• [Problem to solve]:
Change "Describe" to "Name" in the data, starting with the line containing "Identify the location of help." and going on through the end of the data, and give those lines back with nothing else altered.

• [Dataset excerpts]:
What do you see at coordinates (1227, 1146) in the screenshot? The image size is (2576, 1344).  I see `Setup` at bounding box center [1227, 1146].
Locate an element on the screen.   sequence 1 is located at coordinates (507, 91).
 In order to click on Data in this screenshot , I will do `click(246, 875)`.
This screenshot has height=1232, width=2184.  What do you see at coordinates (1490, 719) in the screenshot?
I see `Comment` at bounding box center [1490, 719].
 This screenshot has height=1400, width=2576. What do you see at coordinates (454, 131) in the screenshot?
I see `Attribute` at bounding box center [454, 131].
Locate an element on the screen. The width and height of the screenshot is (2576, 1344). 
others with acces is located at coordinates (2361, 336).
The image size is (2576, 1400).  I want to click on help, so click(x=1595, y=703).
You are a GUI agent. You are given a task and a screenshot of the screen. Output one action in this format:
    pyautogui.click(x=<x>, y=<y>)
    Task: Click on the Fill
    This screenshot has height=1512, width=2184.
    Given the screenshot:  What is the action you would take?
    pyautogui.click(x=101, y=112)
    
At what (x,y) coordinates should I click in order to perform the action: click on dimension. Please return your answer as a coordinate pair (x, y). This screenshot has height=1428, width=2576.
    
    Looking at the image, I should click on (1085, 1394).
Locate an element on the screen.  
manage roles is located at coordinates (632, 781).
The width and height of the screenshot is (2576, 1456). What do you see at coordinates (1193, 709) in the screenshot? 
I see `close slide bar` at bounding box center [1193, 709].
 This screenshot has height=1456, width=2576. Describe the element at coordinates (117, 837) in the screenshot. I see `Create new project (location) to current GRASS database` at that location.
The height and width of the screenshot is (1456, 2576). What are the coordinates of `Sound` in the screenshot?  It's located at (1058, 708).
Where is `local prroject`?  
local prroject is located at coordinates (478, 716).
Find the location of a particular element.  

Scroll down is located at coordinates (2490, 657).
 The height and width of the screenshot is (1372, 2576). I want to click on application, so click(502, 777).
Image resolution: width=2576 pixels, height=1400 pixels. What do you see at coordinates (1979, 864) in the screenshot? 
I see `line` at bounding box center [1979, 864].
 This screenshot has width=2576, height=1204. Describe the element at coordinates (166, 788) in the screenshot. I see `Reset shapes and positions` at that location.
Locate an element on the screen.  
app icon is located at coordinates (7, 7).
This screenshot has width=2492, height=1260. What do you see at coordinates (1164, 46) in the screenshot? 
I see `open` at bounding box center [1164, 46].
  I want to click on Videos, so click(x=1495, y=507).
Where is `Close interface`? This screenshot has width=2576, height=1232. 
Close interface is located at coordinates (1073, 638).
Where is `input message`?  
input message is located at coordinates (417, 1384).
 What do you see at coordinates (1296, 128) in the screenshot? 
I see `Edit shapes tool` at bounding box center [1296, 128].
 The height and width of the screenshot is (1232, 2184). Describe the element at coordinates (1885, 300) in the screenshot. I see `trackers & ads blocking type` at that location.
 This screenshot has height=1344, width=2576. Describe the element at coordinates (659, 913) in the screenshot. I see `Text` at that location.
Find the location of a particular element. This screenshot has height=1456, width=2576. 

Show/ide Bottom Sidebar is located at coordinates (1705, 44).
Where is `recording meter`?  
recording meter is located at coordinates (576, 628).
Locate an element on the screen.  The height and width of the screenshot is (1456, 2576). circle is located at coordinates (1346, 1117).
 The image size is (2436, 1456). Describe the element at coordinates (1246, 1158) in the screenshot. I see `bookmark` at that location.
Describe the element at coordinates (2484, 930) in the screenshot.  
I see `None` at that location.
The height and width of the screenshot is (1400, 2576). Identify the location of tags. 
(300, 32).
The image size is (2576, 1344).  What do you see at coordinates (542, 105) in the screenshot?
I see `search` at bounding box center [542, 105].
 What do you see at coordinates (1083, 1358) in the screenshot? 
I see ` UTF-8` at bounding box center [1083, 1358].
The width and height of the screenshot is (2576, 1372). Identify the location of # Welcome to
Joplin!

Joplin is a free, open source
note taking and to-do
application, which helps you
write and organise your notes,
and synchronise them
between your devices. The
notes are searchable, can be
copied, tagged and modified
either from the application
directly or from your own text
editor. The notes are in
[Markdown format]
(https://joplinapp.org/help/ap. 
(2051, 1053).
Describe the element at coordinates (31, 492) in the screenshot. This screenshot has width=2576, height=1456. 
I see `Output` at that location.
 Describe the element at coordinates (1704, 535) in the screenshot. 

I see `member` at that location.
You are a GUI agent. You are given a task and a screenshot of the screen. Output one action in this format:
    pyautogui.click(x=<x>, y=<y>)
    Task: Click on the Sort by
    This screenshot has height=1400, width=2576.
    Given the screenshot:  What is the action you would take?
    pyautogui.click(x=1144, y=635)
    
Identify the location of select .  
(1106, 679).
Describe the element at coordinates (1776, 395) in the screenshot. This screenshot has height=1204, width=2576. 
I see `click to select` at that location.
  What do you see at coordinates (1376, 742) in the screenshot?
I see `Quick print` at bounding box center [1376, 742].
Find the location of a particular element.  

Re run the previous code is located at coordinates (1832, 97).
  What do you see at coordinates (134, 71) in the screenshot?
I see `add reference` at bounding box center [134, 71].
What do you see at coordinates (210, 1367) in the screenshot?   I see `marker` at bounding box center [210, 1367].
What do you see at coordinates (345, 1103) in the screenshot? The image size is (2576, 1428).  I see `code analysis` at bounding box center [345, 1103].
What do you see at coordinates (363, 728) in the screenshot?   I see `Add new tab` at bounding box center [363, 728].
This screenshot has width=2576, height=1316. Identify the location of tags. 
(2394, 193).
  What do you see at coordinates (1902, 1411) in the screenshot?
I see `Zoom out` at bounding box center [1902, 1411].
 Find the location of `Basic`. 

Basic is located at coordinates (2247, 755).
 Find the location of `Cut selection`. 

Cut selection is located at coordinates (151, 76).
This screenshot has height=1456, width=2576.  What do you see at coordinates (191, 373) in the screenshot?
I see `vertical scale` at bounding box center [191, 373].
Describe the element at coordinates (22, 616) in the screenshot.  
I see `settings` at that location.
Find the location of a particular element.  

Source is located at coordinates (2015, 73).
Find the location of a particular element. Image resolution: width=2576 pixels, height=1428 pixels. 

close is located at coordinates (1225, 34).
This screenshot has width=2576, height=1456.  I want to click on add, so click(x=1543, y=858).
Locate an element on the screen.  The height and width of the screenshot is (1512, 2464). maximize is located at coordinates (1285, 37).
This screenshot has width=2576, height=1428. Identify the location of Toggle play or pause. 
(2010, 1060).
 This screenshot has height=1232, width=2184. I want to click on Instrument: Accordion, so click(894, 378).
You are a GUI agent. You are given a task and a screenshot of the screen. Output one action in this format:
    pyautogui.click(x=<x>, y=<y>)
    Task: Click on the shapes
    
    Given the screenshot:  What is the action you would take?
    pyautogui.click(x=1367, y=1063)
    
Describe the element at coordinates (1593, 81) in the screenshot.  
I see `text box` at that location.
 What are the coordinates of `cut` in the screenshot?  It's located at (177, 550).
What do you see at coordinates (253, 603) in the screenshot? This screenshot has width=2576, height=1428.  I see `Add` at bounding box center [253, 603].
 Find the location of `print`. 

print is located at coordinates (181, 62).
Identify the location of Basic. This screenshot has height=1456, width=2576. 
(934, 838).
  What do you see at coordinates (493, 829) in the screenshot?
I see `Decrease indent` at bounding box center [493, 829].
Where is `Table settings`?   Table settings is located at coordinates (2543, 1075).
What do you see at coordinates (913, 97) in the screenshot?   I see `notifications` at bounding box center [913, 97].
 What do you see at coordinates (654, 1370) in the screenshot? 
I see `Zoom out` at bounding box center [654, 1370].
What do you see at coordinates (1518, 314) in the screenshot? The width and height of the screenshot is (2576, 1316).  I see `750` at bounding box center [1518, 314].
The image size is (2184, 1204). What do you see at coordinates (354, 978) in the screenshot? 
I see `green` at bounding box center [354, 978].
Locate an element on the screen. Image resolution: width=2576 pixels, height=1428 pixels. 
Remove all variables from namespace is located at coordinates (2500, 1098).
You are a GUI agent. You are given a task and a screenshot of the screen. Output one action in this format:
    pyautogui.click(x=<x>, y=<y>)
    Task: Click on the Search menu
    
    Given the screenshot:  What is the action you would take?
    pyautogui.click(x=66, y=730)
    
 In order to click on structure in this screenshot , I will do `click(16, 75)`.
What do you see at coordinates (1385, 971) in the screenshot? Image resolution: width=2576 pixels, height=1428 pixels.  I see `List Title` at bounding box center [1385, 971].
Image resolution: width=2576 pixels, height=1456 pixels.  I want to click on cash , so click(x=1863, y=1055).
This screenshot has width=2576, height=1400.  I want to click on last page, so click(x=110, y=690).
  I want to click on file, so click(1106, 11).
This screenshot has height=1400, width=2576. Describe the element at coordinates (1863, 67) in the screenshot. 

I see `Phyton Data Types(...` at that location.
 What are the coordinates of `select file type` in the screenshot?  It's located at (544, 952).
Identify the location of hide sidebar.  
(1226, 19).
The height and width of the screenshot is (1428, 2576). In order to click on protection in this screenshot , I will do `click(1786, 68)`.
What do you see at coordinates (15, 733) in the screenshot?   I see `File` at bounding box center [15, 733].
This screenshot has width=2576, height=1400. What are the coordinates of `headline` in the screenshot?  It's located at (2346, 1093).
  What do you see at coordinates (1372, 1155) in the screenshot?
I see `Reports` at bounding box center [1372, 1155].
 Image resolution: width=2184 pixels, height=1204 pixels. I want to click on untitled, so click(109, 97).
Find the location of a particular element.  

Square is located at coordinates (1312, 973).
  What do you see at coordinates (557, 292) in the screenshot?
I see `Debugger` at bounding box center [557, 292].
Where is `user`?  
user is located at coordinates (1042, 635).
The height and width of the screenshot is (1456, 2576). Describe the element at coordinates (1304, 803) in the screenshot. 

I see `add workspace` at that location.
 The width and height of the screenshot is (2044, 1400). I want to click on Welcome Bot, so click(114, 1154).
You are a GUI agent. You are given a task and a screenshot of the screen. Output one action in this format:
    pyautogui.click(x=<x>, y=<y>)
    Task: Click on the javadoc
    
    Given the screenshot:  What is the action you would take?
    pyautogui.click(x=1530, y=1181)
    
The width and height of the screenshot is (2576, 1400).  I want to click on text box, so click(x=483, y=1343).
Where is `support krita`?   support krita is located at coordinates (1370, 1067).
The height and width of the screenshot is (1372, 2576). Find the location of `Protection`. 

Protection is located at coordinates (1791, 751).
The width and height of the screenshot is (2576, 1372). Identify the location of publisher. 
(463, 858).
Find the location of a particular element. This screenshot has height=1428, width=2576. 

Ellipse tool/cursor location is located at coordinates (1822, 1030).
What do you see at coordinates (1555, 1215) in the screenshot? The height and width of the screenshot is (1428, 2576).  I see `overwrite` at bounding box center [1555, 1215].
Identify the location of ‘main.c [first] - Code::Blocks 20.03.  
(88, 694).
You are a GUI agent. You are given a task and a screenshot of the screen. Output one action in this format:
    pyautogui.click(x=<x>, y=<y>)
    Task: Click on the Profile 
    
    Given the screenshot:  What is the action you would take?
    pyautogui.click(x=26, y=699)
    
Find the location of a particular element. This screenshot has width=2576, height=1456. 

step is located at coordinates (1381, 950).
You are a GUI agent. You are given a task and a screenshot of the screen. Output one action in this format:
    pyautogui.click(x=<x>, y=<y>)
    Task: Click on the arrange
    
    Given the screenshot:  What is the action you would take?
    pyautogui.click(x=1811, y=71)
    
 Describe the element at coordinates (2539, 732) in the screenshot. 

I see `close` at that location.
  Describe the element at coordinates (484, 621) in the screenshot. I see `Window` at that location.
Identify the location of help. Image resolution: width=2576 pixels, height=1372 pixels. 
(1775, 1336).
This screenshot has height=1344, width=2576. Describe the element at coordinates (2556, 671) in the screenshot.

• [Written reply]:
Identify the location of help. Image resolution: width=2576 pixels, height=1372 pixels. 
(1775, 1336).
This screenshot has height=1344, width=2576. Name the element at coordinates (2556, 671) in the screenshot.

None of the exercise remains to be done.